_Rows of pointing data_

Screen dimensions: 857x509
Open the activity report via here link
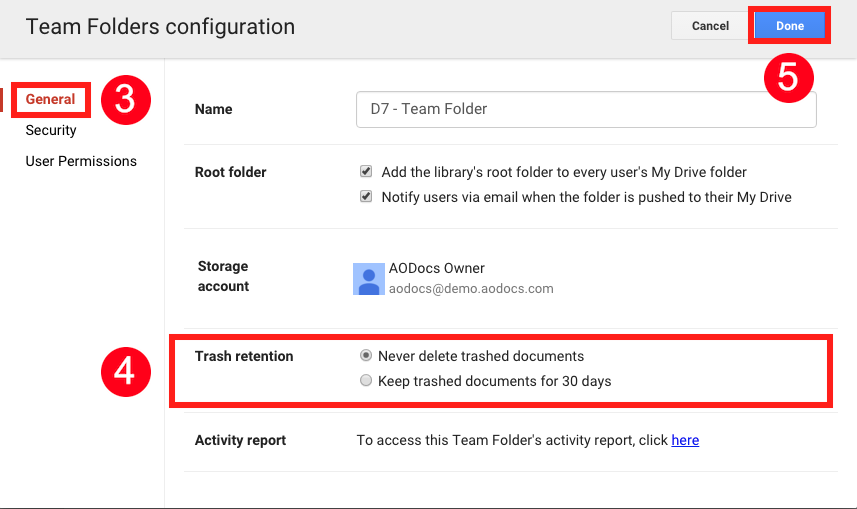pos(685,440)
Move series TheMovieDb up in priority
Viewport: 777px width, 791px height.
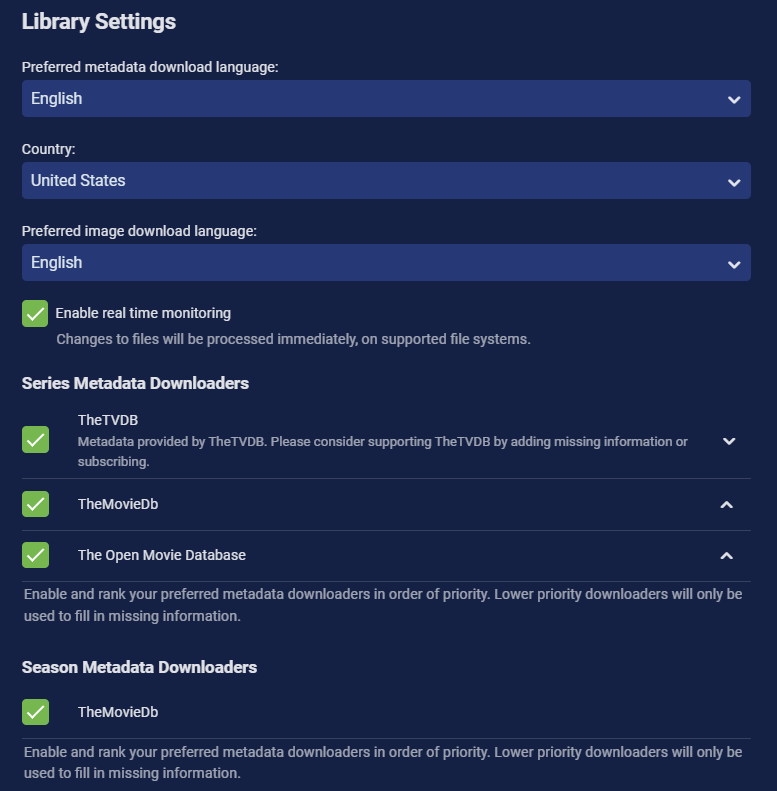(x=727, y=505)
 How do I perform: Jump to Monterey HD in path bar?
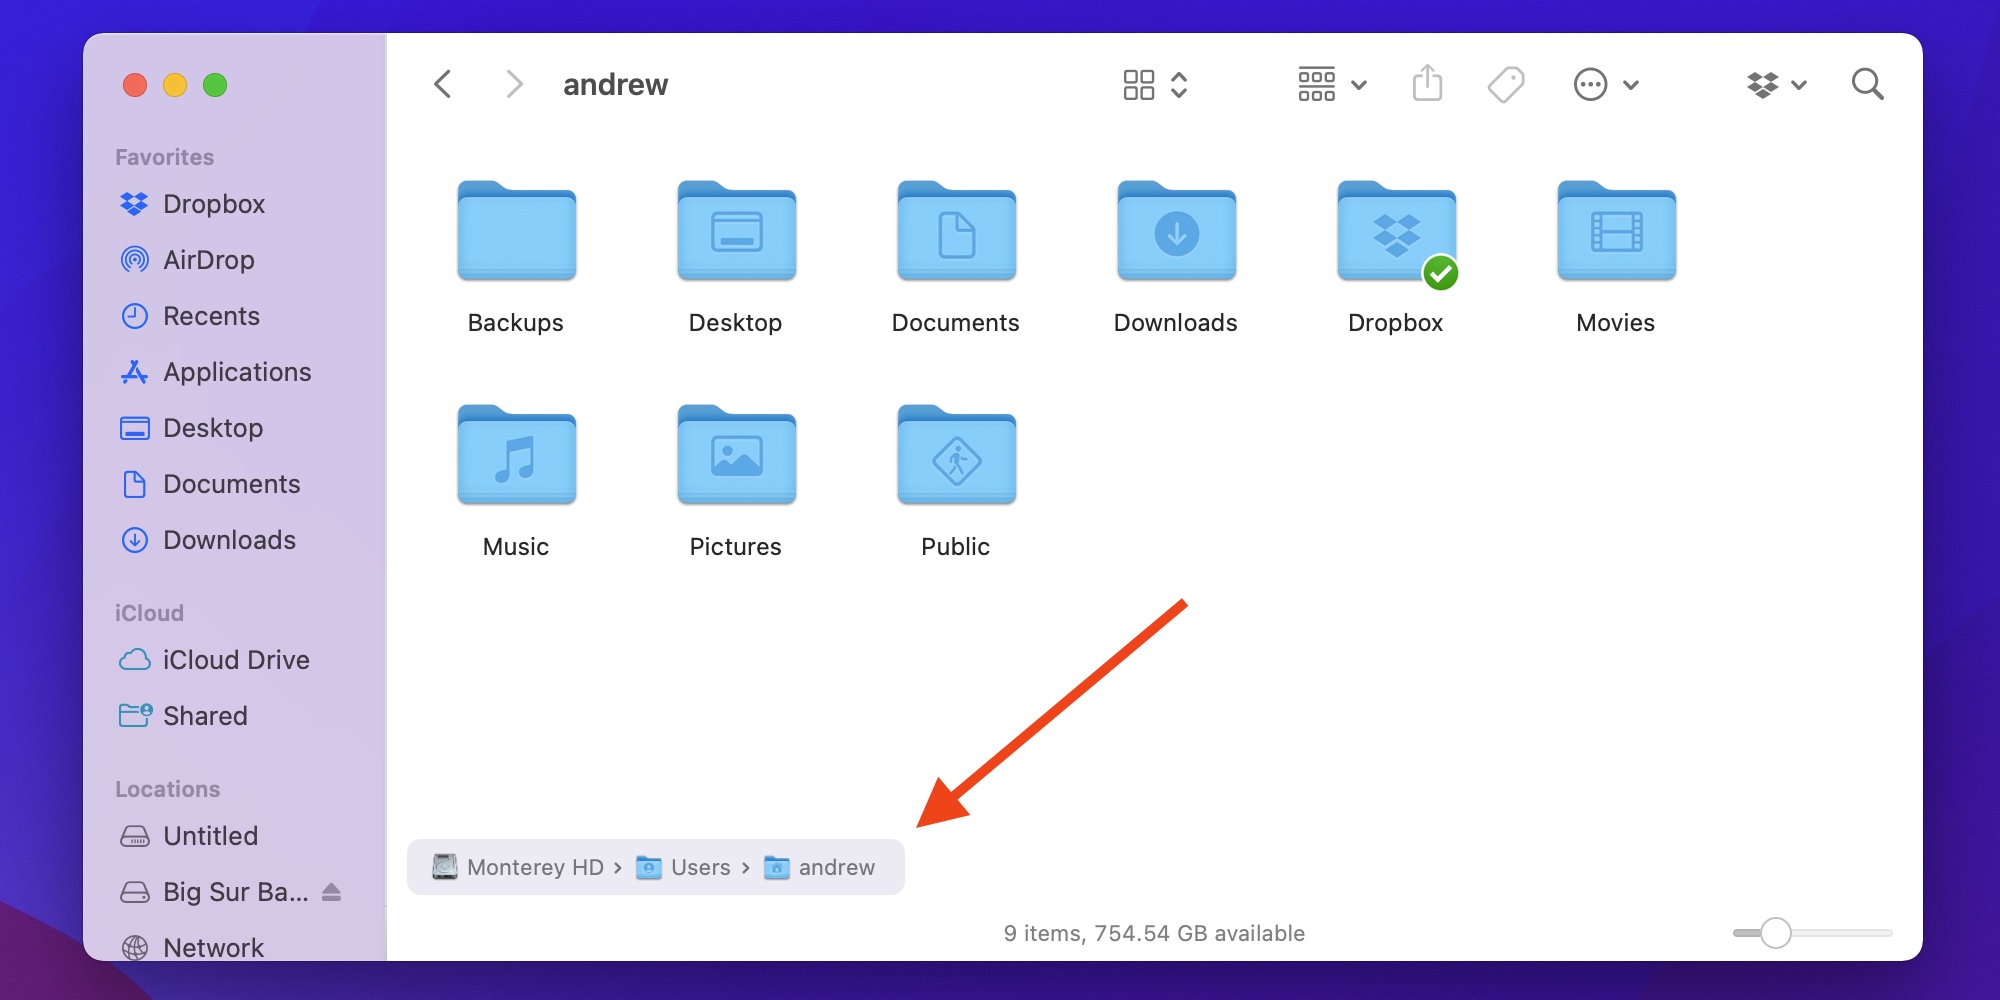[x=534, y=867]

* * *

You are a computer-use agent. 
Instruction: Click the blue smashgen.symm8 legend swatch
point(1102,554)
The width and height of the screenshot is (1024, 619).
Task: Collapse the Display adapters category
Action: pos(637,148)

_TASK REQUIREMENTS_
Rewrite every line of the material from the line containing "Screen dimensions: 857x509" through the line containing "[x=534, y=867]", both included, reducing each answer coordinate by 46. Leave the pictures out of your answer.

_EXPECTED ANSWER_
Screen dimensions: 857x509
Open the activity report via here link
pos(639,394)
Move series TheMovieDb up in priority
Viewport: 777px width, 791px height.
(x=681, y=459)
 How do I perform: Jump to Monterey HD in path bar?
[x=488, y=821]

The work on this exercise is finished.